Site Management Associate


Site Management Associate


For more than 25 years, Veristat has built a reputation as a thoughtful partner in the clinical development and regulatory submission process. We have done so by hiring talented people who align to our core values and share a common passion for our mission driven work.

Do you value a collaborative work environment and the opportunity to truly make a difference? If so, you will feel right at home here. At Veristat, you can grow both personally and professionally, with opportunities to discuss your achievements and advance your career through quarterly feedback conversations and meaningful work.

We do things differently than large CROs and would love to have you join our Veristat team!

The Site Management Associate (SMA) will provide centralized, administrative and technical support to the project team(s) and Investigator Sites. The SMA is a critical member of the Clinical Operations team at large, offering continuity and serving as a liaison across departments and project teams.

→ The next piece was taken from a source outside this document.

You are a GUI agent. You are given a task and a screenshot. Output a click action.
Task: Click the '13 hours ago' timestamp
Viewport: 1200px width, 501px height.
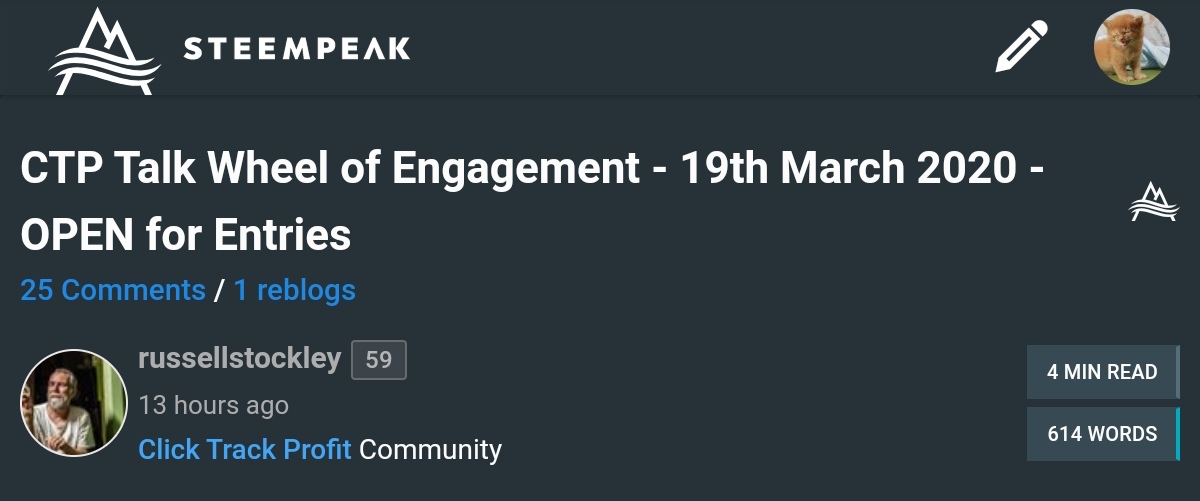[213, 405]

The SMA is a pivotal point of contact between the Investigator Site and the project team, ensuring effective and efficient delivery of Site Activation through to Site Close Out in accordance with applicable Veristat Policies, Standard Operating Procedures (SOPs), conventions and instructions set out by the Project Director or Project Manager, as well as current Good Clinical Practice (GCP), International Conference on Harmonization (ICH), and applicable local regulations. S/he maintains a constant line of communication with the CRA and other cross functional departments to ensure site activities are compliant with ICH-GCP and approved Project Plans.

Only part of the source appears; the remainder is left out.